After receiving degrees from Harvard and Yale, she achieved her goal with a career in business and law. Then she discovered her mission, founding the nonprofit Girls Who Code in 2012. Its summer boot camp for high school girls has tripled its impact in less than three years. With charm-coated drive and valuable political connections including New York Mayor Bill de Blasio, for whom she had served as deputy public advocate, Saujani has attracted an all-star lineup of corporate partners that include AT&T, Accenture, Facebook, Intel, Microsoft, Twitter, Viacom and Verizon.
Laura Weidman Powers, a 32-year-old brainiac in San Francisco, sees an advantage in having been born the daughter of a black mother and Jewish father. That’s because she sees the future. Around the year 2040 the U.S. will cease to be majority white, according to expert predictions. Why, Weidman Powers asks, don’t the masters of the tech universe see the rapidly expanding population of educated women, blacks and Hispanics as the new 21st century workforce? Already, California has a dominant minority population. If companies don’t start training and hiring outside the advantaged white male gene pool, the available talent pool will thin out.
In 2012, Weidman Powers and Tristan Walker co-founded a nonprofit, CODE2040, dedicated to attracting and training black and Hispanic college students and selling diversity as a business advantage.

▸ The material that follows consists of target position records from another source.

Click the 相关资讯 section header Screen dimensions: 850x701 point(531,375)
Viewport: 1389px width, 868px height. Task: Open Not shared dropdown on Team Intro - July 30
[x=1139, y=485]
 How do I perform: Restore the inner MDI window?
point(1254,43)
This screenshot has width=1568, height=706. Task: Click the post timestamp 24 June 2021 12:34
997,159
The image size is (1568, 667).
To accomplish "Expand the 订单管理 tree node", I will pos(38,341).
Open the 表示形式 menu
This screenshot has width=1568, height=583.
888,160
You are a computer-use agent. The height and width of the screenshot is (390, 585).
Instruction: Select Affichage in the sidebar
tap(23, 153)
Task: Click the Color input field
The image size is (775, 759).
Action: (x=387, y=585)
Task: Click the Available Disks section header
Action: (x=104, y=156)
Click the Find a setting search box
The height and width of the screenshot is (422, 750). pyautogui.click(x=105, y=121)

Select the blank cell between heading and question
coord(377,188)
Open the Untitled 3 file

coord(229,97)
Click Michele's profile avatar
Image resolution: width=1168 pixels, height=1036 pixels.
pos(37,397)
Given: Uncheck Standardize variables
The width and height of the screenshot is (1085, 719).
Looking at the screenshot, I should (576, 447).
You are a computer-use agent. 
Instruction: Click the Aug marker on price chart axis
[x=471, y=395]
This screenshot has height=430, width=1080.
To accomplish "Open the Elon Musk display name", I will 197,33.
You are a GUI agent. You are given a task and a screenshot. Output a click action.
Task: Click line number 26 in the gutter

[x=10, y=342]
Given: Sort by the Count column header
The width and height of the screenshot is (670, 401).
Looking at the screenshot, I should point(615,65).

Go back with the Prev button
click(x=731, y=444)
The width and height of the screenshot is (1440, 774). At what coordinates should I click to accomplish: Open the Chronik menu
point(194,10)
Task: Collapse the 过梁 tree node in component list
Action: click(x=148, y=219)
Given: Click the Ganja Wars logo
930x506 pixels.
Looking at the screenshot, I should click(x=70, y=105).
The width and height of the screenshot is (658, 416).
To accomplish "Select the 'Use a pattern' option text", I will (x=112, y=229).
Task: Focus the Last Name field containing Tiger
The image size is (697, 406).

I saw the future of tech when Weidman Powers threw a party in San Francisco’s Impact HUB to celebrate her organization’s third year. She showed off her millennial talent—dozens of minority techies who weren’t shy about pitching themselves. “Half the people at this party may never have been in a room with so many cool young people of color,” Powers whispered to me. But that didn’t stop funders and executives from Google, Twitter, Dell and LinkedIn from tripping over each other to chat up the recent graduates of CODE2040’s internships.
It will take a long time to change a workplace culture dominated by brilliant and privileged white men, but never underestimate the staying power of women whose DNA is coded for progress.